[Given instruction]:
Update every one of the rows below by changing "Screen dimensions" to "Screen size", keeping everything else the same.

.....

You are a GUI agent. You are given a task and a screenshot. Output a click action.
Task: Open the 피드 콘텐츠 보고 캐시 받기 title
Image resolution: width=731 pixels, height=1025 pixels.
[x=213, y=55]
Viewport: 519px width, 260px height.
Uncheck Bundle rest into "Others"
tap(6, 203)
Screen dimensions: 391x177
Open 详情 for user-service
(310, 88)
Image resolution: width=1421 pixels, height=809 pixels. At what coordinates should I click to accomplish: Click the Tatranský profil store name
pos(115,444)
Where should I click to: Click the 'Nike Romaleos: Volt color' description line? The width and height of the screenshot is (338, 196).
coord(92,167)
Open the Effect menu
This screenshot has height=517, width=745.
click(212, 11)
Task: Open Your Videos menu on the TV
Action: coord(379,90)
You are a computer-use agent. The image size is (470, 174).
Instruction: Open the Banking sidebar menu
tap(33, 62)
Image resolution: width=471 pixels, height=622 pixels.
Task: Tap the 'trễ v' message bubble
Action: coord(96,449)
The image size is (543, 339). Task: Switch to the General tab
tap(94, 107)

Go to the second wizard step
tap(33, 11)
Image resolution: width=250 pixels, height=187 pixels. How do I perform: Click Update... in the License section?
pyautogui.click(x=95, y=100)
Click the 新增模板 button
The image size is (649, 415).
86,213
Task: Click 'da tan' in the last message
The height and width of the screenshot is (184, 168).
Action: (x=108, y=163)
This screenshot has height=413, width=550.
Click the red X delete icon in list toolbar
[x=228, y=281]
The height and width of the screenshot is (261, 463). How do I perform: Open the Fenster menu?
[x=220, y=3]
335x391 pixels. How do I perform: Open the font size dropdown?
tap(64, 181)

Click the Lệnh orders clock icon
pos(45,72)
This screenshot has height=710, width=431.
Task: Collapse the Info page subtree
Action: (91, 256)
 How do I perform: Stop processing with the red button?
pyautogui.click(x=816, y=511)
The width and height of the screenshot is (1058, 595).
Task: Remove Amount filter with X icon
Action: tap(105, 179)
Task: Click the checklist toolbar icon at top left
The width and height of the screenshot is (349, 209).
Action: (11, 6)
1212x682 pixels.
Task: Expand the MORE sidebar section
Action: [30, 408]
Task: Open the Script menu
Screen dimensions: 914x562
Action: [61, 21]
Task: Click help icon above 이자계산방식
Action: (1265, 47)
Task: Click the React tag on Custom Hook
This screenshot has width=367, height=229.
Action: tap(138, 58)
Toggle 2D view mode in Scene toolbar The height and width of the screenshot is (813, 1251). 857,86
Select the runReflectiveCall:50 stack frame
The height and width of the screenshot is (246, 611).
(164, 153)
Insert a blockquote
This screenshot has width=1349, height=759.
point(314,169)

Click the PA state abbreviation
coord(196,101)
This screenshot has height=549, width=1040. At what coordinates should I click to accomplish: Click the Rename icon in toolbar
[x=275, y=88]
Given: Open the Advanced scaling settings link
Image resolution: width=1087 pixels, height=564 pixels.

.....

[Answer to this problem]:
You are a GUI agent. You are given a task and a screenshot. Output a click action.
Task: Open the 피드 콘텐츠 보고 캐시 받기 title
Image resolution: width=731 pixels, height=1025 pixels.
[x=213, y=55]
Viewport: 519px width, 260px height.
Uncheck Bundle rest into "Others"
tap(6, 203)
Screen size: 391x177
Open 详情 for user-service
(310, 88)
Image resolution: width=1421 pixels, height=809 pixels. At what coordinates should I click to accomplish: Click the Tatranský profil store name
pos(115,444)
Where should I click to: Click the 'Nike Romaleos: Volt color' description line? The width and height of the screenshot is (338, 196).
coord(92,167)
Open the Effect menu
This screenshot has height=517, width=745.
click(212, 11)
Task: Open Your Videos menu on the TV
Action: coord(379,90)
You are a computer-use agent. The image size is (470, 174).
Instruction: Open the Banking sidebar menu
tap(33, 62)
Image resolution: width=471 pixels, height=622 pixels.
Task: Tap the 'trễ v' message bubble
Action: coord(96,449)
The image size is (543, 339). Task: Switch to the General tab
tap(94, 107)

Go to the second wizard step
tap(33, 11)
Image resolution: width=250 pixels, height=187 pixels. How do I perform: Click Update... in the License section?
pyautogui.click(x=95, y=100)
Click the 新增模板 button
The image size is (649, 415).
86,213
Task: Click 'da tan' in the last message
The height and width of the screenshot is (184, 168).
Action: (x=108, y=163)
This screenshot has height=413, width=550.
Click the red X delete icon in list toolbar
[x=228, y=281]
The height and width of the screenshot is (261, 463). How do I perform: Open the Fenster menu?
[x=220, y=3]
335x391 pixels. How do I perform: Open the font size dropdown?
tap(64, 181)

Click the Lệnh orders clock icon
pos(45,72)
This screenshot has height=710, width=431.
Task: Collapse the Info page subtree
Action: (91, 256)
 How do I perform: Stop processing with the red button?
pyautogui.click(x=816, y=511)
The width and height of the screenshot is (1058, 595).
Task: Remove Amount filter with X icon
Action: tap(105, 179)
Task: Click the checklist toolbar icon at top left
The width and height of the screenshot is (349, 209).
Action: (11, 6)
1212x682 pixels.
Task: Expand the MORE sidebar section
Action: [30, 408]
Task: Open the Script menu
Screen size: 914x562
Action: [61, 21]
Task: Click help icon above 이자계산방식
Action: (1265, 47)
Task: Click the React tag on Custom Hook
This screenshot has width=367, height=229.
Action: tap(138, 58)
Toggle 2D view mode in Scene toolbar The height and width of the screenshot is (813, 1251). 857,86
Select the runReflectiveCall:50 stack frame
The height and width of the screenshot is (246, 611).
(164, 153)
Insert a blockquote
This screenshot has width=1349, height=759.
point(314,169)

Click the PA state abbreviation
coord(196,101)
This screenshot has height=549, width=1040. At what coordinates should I click to accomplish: Click the Rename icon in toolbar
[x=275, y=88]
Given: Open the Advanced scaling settings link
Image resolution: width=1087 pixels, height=564 pixels.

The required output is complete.